Egal ob am Dorf oder in den Städten: Der Bauboom in Österreich ist kaum zu übersehen. Baustoffe werden bereits knapp und auch die Handwerker sind vielerorts auf Wochen ausgebucht. Inzwischen schlägt sich das auch in den Preisen nieder. Das merken nicht nur Häuselbauer und Wohnungskäufer, auch im internationalen Vergleich erreicht Österreich inzwischen einen Spitzenplatz.
Die Beratungsfirma Deloitte hat im aktuellen Immobilien-Index die Durchschnittspreise für Neubauwohnungen in 23 europäischen Ländern verglichen. Von den EU-Ländern fehlen Daten nur aus Schweden, Finnland, Estland und Litauen. Dafür wurden auch die Immobilienpreise von Israel, Norwegen, Serbien und Bosnien-Herzegowina aufgenommen.
Österreich landet bei der Erhebung erstmals an erster Stelle. Im Schnitt kostete ein Quadratmeter Wohnraum im Vorjahr 4457 Euro. Frankreich landet mit 4421 Euro am zweiten Platz, gefolgt von Deutschland mit 4100 Euro. Wobei Paris mit rund 12.917 Euro pro Quadrat-Meter das Ranking der Hauptstädte anführt. Wien landet hier mit rund 5248 Euro im oberen Mittelfeld. In Graz sind neue Wohnungen dafür im Schnitt sogar teurer als beispielsweise in der EU-Hauptstadt Brüssel.
Hohe Nachfrage in Ballungsräumen
"Die Nachfrage nach Wohnraum ist anhaltend stark", erklärt dazu Andreas Millonig von Immounited. Das Unternehmen analysiert jährlich rund 130.000 Kaufverträge, die im Grundbuch eingetragen werden. Auch wenn die Preise in den vergangenen Jahren stark gestiegen sind, so sei das Verhältnis zur Qualität der Wohnungen eigentlich noch relativ gut, sagt der Experte.
Gerade in Ballungsräumen hätten Bauträger daher kein Problem, ihre Wohnungen zu ordentlichen Preisen zu verkaufen. "Wohnungen mit überzogenen Preisen verkaufen sich jedoch schlecht", sagt Millonig.
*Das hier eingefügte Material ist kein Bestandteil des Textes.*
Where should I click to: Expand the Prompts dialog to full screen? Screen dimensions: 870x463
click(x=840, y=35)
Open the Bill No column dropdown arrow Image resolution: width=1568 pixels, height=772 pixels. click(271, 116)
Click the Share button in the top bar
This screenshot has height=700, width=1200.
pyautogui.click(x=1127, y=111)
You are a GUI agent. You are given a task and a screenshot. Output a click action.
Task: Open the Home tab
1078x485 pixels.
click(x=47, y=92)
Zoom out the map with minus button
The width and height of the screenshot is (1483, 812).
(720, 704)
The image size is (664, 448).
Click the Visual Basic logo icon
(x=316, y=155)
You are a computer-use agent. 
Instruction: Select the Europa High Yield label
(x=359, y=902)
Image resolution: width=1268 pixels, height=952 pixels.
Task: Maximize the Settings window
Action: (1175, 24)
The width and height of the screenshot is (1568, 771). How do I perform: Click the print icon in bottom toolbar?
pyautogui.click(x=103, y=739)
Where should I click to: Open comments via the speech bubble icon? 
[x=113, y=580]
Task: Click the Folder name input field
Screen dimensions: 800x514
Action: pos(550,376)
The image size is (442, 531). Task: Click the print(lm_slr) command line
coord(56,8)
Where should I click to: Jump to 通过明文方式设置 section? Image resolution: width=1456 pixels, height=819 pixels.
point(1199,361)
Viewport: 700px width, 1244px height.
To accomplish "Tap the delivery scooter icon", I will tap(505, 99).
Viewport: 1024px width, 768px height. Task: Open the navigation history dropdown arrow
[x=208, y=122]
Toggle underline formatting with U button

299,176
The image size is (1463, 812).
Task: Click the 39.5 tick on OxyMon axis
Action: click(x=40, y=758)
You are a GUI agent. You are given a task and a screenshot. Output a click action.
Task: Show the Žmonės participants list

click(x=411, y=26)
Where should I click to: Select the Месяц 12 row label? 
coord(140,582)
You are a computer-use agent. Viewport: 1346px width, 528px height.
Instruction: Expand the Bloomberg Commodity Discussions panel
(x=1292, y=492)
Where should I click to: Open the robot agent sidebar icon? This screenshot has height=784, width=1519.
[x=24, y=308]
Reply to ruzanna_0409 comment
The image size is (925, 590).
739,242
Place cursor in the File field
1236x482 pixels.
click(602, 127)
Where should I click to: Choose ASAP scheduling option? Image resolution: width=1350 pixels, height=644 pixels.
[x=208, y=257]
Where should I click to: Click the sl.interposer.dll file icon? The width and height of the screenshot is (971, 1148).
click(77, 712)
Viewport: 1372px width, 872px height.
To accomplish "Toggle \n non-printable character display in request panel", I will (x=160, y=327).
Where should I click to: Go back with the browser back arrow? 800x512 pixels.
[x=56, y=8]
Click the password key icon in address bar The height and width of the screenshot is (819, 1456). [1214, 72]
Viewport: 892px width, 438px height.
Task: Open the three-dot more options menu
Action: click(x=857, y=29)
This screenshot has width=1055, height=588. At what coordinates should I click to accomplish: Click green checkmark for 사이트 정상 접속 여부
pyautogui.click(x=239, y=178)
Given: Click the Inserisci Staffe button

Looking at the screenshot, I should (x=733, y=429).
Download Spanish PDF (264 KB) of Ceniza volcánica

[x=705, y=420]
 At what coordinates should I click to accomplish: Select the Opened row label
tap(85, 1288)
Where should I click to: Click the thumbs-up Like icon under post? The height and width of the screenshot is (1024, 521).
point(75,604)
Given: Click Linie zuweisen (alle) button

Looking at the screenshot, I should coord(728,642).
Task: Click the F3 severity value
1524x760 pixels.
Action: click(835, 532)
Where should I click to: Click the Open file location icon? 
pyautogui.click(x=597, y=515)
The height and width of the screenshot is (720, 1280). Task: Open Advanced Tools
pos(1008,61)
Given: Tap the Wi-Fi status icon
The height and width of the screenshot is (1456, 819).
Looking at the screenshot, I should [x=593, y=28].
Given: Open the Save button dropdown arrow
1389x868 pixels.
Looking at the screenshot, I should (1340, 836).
Was natürlich zur Preissteigerung beiträgt, seien die gestiegenen Rohstoff und Arbeitskosten.
Starkes Plus in Graz und Klagenfurt
Was das bedeutet zeigt der Vergleich der Preise für Neubauwohnungen, also direkt vom Bauträger, der Jahre 2016 und 2020. In Wien sind die Preise in dem Zeitraum im Schnitt um 21,17 Prozent gestiegen, wobei es hier starke Unterschiede je nach Bezirk gibt. Vor allem in den Flächenbezirken außerhalb des Gürtels gäbe es rege Bautätigkeit, sagt Millonig. So gab es in den Bezirken Währing (18) oder Brigittenau (20) einen Preissprung von mehr als 40 Prozent.
Im Süden Österreichs stiegen die Kosten für Wohnraum nicht so rasant, dennoch ist das Plus deutlich - 18,74 Prozent in Kärnten und 14,28 Prozent in der Steiermark. In Kärnten hat Klagenfurt dabei Villach bei den Wohnungspreisen überholt. 2016 kostete der Quadratmeter in der Landeshauptstadt 2920 Euro und 3131 in der Draustadt. 2020 lag Klagenfurt mit 3427 Euro pro Quadratmeter knapp vor Villach mit 3412 Euro.
Der Bauboom in den Landeshauptstädten macht sich auch in Graz bemerkbar. Hier stieg der Preis für neue Wohnungen zwischen 2016 und 2020 um 18,29 Prozent. Zuletzt musste man pro Quadratmeter im Schnitt 3725 Euro bezahlen.
Funktionalität vor Fläche
Vor allem in den Städten halte auch der Trend zur Kleinwohnung weiterhin an, sagt Millonig. Vor allem für Investoren sei diese Kategorie interessant. "Bei einer kleinen Wohnung klingen 50 Euro mehr Miete für Mieter verkraftbar, bringen dem Besitzer aber am Quadratmeter deutlich mehr Rendite." Doch auch in der Eigennutzung spiele die Größe der Wohnung oft eine untergeordnete Rolle.
"Viel wichtiger ist die Funktionalität." Eine kleinere gut geschnittene Wohnung mit drei Zimmern sei für Käufer interessanter als eine größere Wohnung mit zwei Zimmern. Das hätten auch die Bauträger erkannt und würden das in den Planungen bedenken, sagt der Immobilien-Experte. "Vor allem außerhalb der Ballungsräume bekommt man inzwischen sehr gute Grundrisse." Doch eines sei auch klar: Schnäppchen gebe es Österreichs Städten kaum noch.